- _EXERCISE DIRECTIONS_: Could you filter the records below and return each line that holds "Lasso"?

- _MATERIALS PROVIDED_:
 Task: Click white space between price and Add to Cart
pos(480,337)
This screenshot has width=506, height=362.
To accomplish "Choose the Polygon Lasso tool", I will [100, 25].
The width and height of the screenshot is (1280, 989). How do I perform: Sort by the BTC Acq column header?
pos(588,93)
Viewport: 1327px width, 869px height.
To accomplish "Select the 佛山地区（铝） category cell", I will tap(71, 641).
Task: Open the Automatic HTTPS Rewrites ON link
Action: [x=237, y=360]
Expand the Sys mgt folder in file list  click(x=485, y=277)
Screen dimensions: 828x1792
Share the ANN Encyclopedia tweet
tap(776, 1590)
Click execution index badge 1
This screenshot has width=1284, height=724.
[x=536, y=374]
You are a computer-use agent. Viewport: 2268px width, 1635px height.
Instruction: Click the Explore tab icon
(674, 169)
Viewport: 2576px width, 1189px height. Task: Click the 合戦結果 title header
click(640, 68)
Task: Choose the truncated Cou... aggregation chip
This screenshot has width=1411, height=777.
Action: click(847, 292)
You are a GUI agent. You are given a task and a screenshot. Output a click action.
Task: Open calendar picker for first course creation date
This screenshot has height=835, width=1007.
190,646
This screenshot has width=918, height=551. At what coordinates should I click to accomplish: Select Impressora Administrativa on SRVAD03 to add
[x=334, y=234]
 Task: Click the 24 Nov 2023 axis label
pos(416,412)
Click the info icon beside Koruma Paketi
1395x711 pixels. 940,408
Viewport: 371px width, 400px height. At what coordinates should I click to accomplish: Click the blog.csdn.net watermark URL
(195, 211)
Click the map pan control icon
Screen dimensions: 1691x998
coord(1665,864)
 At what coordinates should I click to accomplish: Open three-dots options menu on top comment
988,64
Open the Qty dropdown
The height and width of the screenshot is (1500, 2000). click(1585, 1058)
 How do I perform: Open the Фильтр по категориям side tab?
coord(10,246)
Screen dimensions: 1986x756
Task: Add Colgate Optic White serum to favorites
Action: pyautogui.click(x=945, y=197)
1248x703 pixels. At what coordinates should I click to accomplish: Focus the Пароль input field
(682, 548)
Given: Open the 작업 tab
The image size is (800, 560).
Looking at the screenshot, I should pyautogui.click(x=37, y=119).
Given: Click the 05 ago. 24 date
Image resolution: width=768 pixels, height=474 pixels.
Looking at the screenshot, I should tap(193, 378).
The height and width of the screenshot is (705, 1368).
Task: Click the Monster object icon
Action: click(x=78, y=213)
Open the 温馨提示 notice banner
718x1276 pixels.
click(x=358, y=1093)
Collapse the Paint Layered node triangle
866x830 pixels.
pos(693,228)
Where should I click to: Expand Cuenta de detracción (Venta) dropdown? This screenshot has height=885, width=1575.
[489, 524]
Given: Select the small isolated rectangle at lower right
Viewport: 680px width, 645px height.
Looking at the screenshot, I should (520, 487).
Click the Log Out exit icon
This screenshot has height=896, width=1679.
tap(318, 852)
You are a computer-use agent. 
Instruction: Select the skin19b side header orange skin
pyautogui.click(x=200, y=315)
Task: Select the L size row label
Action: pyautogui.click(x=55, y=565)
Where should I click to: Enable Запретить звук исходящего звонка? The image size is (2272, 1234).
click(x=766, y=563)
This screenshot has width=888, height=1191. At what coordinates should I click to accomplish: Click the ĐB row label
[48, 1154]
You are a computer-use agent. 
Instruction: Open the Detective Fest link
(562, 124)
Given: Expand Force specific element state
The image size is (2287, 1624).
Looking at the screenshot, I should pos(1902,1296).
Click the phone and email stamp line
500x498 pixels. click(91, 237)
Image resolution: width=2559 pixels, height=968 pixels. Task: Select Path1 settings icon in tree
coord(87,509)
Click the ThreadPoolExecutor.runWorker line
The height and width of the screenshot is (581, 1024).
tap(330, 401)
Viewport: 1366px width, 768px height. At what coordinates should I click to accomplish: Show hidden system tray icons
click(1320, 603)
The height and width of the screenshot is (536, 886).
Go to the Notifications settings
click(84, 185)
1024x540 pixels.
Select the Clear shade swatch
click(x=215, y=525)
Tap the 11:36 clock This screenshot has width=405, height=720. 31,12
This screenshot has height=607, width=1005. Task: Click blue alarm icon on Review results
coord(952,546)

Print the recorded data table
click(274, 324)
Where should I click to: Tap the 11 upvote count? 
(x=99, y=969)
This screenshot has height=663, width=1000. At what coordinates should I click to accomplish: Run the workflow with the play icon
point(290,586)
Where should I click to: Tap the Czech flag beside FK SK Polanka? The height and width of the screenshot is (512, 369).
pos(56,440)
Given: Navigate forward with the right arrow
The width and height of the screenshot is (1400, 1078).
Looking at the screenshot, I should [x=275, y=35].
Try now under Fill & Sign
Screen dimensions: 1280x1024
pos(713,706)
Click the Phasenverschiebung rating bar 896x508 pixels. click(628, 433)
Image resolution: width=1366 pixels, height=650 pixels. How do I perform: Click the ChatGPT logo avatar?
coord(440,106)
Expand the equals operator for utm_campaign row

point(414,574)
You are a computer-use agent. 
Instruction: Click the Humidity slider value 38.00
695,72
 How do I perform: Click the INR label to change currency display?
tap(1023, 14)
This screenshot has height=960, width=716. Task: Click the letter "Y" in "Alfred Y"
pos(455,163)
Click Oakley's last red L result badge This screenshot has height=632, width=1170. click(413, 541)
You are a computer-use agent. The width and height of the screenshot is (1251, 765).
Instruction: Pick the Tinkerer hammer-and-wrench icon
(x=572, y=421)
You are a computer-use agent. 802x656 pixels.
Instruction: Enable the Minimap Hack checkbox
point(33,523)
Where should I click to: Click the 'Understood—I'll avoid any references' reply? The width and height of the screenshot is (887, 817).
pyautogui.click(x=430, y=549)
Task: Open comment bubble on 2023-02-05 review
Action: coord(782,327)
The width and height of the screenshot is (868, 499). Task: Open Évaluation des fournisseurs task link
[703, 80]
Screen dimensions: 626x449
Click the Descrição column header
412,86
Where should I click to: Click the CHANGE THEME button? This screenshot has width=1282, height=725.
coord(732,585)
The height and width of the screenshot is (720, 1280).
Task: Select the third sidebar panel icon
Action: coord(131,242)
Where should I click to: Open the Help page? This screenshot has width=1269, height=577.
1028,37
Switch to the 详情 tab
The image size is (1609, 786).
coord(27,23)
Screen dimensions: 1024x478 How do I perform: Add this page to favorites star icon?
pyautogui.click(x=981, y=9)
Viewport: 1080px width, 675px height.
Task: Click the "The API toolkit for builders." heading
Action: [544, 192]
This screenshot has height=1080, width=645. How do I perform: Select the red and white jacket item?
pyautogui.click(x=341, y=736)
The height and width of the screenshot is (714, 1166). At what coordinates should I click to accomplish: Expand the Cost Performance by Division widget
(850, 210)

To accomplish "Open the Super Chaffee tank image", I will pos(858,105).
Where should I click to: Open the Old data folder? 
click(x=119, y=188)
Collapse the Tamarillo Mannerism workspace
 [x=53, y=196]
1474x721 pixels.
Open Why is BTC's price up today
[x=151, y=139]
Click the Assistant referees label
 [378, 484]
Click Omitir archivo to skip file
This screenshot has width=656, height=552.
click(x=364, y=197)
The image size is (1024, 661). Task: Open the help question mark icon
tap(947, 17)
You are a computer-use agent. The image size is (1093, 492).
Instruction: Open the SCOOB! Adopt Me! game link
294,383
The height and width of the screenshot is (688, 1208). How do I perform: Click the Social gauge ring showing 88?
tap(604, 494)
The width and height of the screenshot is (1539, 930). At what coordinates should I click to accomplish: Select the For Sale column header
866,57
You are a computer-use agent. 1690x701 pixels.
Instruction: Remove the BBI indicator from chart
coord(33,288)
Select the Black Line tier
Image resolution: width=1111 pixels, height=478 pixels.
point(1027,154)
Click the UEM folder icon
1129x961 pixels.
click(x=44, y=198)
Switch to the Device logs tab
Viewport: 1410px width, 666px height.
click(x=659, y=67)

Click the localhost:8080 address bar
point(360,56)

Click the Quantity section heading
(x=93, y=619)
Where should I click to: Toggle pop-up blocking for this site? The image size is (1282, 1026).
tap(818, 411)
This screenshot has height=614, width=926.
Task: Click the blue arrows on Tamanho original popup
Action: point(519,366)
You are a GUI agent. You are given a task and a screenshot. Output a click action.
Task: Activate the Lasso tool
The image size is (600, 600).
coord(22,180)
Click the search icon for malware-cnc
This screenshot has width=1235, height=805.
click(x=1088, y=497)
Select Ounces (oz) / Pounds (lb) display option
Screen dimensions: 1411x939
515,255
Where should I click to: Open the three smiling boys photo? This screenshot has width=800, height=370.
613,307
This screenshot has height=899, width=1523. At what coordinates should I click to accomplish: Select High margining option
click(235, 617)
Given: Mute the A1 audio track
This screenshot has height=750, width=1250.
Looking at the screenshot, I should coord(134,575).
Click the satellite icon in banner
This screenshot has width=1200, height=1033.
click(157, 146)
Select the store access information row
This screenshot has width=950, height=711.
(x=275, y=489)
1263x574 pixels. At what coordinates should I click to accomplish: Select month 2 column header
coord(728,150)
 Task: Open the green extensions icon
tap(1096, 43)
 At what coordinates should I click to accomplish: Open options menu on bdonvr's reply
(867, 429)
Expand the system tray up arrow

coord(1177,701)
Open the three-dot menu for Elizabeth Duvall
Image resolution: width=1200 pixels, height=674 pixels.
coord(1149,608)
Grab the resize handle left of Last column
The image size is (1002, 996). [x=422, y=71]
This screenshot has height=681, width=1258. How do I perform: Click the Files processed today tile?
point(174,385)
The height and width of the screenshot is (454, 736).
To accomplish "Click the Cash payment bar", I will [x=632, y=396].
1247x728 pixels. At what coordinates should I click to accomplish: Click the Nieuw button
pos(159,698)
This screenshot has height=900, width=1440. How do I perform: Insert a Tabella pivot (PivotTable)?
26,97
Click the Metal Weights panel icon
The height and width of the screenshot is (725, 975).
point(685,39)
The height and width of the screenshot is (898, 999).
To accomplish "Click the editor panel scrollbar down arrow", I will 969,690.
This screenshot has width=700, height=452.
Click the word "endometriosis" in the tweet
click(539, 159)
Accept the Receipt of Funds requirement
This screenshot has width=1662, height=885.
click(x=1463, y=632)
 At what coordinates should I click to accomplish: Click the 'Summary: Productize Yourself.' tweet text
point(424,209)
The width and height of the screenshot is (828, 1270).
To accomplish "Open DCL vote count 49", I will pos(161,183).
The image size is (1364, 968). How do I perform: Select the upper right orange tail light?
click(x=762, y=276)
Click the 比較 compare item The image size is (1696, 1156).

- _RESULT OF THE TASK_:
To accomplish "Choose the Polygon Lasso tool", I will [100, 25].
Task: Activate the Lasso tool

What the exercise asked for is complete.